**WORK TO COMPLETE:** Reproduce the following data verbatim, line for line.

**SUPPLIED DATA:**
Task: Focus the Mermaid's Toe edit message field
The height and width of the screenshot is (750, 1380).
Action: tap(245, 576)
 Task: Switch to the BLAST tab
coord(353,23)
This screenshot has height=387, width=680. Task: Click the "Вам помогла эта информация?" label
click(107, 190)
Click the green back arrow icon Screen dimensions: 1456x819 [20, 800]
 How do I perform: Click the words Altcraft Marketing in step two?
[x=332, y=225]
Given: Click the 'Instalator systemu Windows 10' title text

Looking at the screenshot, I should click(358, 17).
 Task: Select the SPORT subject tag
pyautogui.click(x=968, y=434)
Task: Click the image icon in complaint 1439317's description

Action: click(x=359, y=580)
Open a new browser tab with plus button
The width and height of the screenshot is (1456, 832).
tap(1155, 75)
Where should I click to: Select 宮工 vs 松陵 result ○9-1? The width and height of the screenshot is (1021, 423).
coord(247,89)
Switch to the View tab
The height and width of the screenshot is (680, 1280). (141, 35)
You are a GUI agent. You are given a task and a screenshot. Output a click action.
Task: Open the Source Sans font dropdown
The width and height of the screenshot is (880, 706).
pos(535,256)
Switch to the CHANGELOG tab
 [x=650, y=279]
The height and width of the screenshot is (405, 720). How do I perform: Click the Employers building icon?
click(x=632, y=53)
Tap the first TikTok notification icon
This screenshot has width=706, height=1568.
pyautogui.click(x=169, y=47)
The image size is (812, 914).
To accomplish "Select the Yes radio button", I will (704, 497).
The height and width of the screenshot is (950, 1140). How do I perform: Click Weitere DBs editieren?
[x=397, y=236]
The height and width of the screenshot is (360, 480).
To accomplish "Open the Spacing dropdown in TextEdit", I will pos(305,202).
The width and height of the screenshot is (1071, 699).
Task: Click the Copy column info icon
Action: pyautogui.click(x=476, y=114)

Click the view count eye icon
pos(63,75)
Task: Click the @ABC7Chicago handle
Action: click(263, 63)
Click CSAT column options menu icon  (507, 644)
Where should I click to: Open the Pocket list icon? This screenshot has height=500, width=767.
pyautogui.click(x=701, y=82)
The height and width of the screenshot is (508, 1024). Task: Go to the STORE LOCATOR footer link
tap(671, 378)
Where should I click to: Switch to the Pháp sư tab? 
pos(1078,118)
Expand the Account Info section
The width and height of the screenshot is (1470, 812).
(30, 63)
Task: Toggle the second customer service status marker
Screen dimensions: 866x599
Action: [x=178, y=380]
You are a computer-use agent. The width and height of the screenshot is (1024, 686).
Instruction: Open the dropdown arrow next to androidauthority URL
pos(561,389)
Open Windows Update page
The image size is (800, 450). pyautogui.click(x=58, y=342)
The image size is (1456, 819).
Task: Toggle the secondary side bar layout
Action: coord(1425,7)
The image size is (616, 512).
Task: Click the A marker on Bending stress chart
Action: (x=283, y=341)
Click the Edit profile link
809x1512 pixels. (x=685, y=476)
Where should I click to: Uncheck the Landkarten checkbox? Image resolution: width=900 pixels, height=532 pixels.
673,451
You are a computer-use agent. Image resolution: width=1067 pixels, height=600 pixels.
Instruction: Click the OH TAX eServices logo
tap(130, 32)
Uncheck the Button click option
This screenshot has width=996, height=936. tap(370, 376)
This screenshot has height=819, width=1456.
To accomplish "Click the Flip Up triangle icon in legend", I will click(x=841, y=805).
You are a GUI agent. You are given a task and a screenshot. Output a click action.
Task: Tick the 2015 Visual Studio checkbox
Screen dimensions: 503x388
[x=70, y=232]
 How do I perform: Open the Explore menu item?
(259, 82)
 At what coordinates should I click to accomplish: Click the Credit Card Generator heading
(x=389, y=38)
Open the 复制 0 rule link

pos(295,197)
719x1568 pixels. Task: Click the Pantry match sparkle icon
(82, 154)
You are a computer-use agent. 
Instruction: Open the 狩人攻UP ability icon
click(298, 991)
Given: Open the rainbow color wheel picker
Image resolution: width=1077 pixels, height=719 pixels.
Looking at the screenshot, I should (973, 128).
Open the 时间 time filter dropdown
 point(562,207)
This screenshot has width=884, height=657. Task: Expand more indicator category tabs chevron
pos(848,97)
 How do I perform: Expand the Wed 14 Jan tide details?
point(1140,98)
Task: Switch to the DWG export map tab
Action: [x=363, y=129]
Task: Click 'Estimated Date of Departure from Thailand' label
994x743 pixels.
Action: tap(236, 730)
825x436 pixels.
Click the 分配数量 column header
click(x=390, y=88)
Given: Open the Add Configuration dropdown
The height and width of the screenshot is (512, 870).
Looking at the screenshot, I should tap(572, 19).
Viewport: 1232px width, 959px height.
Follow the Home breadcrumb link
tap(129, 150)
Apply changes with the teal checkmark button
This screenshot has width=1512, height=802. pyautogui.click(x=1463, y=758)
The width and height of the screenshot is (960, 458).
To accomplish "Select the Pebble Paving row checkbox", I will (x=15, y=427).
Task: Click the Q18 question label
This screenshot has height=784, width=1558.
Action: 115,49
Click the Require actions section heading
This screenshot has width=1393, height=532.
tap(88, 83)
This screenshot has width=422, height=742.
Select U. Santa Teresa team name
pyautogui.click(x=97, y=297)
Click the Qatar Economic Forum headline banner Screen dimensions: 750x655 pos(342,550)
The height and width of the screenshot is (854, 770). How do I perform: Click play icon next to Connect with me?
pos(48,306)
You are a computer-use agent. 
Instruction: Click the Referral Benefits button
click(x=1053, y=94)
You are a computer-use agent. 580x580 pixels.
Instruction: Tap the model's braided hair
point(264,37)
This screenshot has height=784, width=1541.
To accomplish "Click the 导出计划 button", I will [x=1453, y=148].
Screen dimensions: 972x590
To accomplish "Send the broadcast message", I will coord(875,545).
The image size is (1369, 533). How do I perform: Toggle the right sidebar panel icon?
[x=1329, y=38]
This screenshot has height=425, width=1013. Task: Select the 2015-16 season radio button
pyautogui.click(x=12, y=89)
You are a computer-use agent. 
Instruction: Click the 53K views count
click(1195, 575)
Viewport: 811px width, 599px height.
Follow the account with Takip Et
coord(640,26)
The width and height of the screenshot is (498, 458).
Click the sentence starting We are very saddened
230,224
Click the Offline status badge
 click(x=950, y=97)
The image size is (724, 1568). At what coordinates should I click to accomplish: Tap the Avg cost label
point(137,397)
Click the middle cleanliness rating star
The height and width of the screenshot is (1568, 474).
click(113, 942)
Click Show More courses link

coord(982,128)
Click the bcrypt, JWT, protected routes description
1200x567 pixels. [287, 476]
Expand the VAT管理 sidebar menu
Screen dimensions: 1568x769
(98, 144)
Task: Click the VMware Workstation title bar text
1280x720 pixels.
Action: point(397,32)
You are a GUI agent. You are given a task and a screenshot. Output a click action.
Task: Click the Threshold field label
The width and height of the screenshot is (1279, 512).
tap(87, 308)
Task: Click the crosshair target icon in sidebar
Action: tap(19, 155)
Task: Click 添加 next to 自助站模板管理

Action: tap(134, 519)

**WRITTEN SOLUTION:**
Task: Focus the Mermaid's Toe edit message field
The height and width of the screenshot is (750, 1380).
Action: tap(245, 576)
 Task: Switch to the BLAST tab
coord(353,23)
This screenshot has height=387, width=680. Task: Click the "Вам помогла эта информация?" label
click(107, 190)
Click the green back arrow icon Screen dimensions: 1456x819 [20, 800]
 How do I perform: Click the words Altcraft Marketing in step two?
[x=332, y=225]
Given: Click the 'Instalator systemu Windows 10' title text

Looking at the screenshot, I should click(358, 17).
 Task: Select the SPORT subject tag
pyautogui.click(x=968, y=434)
Task: Click the image icon in complaint 1439317's description

Action: click(x=359, y=580)
Open a new browser tab with plus button
The width and height of the screenshot is (1456, 832).
tap(1155, 75)
Where should I click to: Select 宮工 vs 松陵 result ○9-1? The width and height of the screenshot is (1021, 423).
coord(247,89)
Switch to the View tab
The height and width of the screenshot is (680, 1280). (141, 35)
You are a GUI agent. You are given a task and a screenshot. Output a click action.
Task: Open the Source Sans font dropdown
The width and height of the screenshot is (880, 706).
pos(535,256)
Switch to the CHANGELOG tab
 [x=650, y=279]
The height and width of the screenshot is (405, 720). How do I perform: Click the Employers building icon?
click(x=632, y=53)
Tap the first TikTok notification icon
This screenshot has width=706, height=1568.
pyautogui.click(x=169, y=47)
The image size is (812, 914).
To accomplish "Select the Yes radio button", I will (704, 497).
The height and width of the screenshot is (950, 1140). How do I perform: Click Weitere DBs editieren?
[x=397, y=236]
The height and width of the screenshot is (360, 480).
To accomplish "Open the Spacing dropdown in TextEdit", I will pos(305,202).
The width and height of the screenshot is (1071, 699).
Task: Click the Copy column info icon
Action: pyautogui.click(x=476, y=114)

Click the view count eye icon
pos(63,75)
Task: Click the @ABC7Chicago handle
Action: click(263, 63)
Click CSAT column options menu icon  (507, 644)
Where should I click to: Open the Pocket list icon? This screenshot has height=500, width=767.
pyautogui.click(x=701, y=82)
The height and width of the screenshot is (508, 1024). Task: Go to the STORE LOCATOR footer link
tap(671, 378)
Where should I click to: Switch to the Pháp sư tab? 
pos(1078,118)
Expand the Account Info section
The width and height of the screenshot is (1470, 812).
(30, 63)
Task: Toggle the second customer service status marker
Screen dimensions: 866x599
Action: [x=178, y=380]
You are a computer-use agent. The width and height of the screenshot is (1024, 686).
Instruction: Open the dropdown arrow next to androidauthority URL
pos(561,389)
Open Windows Update page
The image size is (800, 450). pyautogui.click(x=58, y=342)
The image size is (1456, 819).
Task: Toggle the secondary side bar layout
Action: coord(1425,7)
The image size is (616, 512).
Task: Click the A marker on Bending stress chart
Action: (x=283, y=341)
Click the Edit profile link
809x1512 pixels. (x=685, y=476)
Where should I click to: Uncheck the Landkarten checkbox? Image resolution: width=900 pixels, height=532 pixels.
673,451
You are a computer-use agent. Image resolution: width=1067 pixels, height=600 pixels.
Instruction: Click the OH TAX eServices logo
tap(130, 32)
Uncheck the Button click option
This screenshot has width=996, height=936. tap(370, 376)
This screenshot has height=819, width=1456.
To accomplish "Click the Flip Up triangle icon in legend", I will click(x=841, y=805).
You are a GUI agent. You are given a task and a screenshot. Output a click action.
Task: Tick the 2015 Visual Studio checkbox
Screen dimensions: 503x388
[x=70, y=232]
 How do I perform: Open the Explore menu item?
(259, 82)
 At what coordinates should I click to accomplish: Click the Credit Card Generator heading
(x=389, y=38)
Open the 复制 0 rule link

pos(295,197)
719x1568 pixels. Task: Click the Pantry match sparkle icon
(82, 154)
You are a computer-use agent. 
Instruction: Open the 狩人攻UP ability icon
click(298, 991)
Given: Open the rainbow color wheel picker
Image resolution: width=1077 pixels, height=719 pixels.
Looking at the screenshot, I should (973, 128).
Open the 时间 time filter dropdown
 point(562,207)
This screenshot has width=884, height=657. Task: Expand more indicator category tabs chevron
pos(848,97)
 How do I perform: Expand the Wed 14 Jan tide details?
point(1140,98)
Task: Switch to the DWG export map tab
Action: [x=363, y=129]
Task: Click 'Estimated Date of Departure from Thailand' label
994x743 pixels.
Action: tap(236, 730)
825x436 pixels.
Click the 分配数量 column header
click(x=390, y=88)
Given: Open the Add Configuration dropdown
The height and width of the screenshot is (512, 870).
Looking at the screenshot, I should tap(572, 19).
Viewport: 1232px width, 959px height.
Follow the Home breadcrumb link
tap(129, 150)
Apply changes with the teal checkmark button
This screenshot has width=1512, height=802. pyautogui.click(x=1463, y=758)
The width and height of the screenshot is (960, 458).
To accomplish "Select the Pebble Paving row checkbox", I will (x=15, y=427).
Task: Click the Q18 question label
This screenshot has height=784, width=1558.
Action: 115,49
Click the Require actions section heading
This screenshot has width=1393, height=532.
tap(88, 83)
This screenshot has width=422, height=742.
Select U. Santa Teresa team name
pyautogui.click(x=97, y=297)
Click the Qatar Economic Forum headline banner Screen dimensions: 750x655 pos(342,550)
The height and width of the screenshot is (854, 770). How do I perform: Click play icon next to Connect with me?
pos(48,306)
You are a computer-use agent. 
Instruction: Click the Referral Benefits button
click(x=1053, y=94)
You are a computer-use agent. 580x580 pixels.
Instruction: Tap the model's braided hair
point(264,37)
This screenshot has height=784, width=1541.
To accomplish "Click the 导出计划 button", I will [x=1453, y=148].
Screen dimensions: 972x590
To accomplish "Send the broadcast message", I will coord(875,545).
The image size is (1369, 533). How do I perform: Toggle the right sidebar panel icon?
[x=1329, y=38]
This screenshot has height=425, width=1013. Task: Select the 2015-16 season radio button
pyautogui.click(x=12, y=89)
You are a computer-use agent. 
Instruction: Click the 53K views count
click(1195, 575)
Viewport: 811px width, 599px height.
Follow the account with Takip Et
coord(640,26)
The width and height of the screenshot is (498, 458).
Click the sentence starting We are very saddened
230,224
Click the Offline status badge
 click(x=950, y=97)
The image size is (724, 1568). At what coordinates should I click to accomplish: Tap the Avg cost label
point(137,397)
Click the middle cleanliness rating star
The height and width of the screenshot is (1568, 474).
click(113, 942)
Click Show More courses link

coord(982,128)
Click the bcrypt, JWT, protected routes description
1200x567 pixels. [287, 476]
Expand the VAT管理 sidebar menu
Screen dimensions: 1568x769
(98, 144)
Task: Click the VMware Workstation title bar text
1280x720 pixels.
Action: point(397,32)
You are a GUI agent. You are given a task and a screenshot. Output a click action.
Task: Click the Threshold field label
The width and height of the screenshot is (1279, 512).
tap(87, 308)
Task: Click the crosshair target icon in sidebar
Action: tap(19, 155)
Task: Click 添加 next to 自助站模板管理

Action: tap(134, 519)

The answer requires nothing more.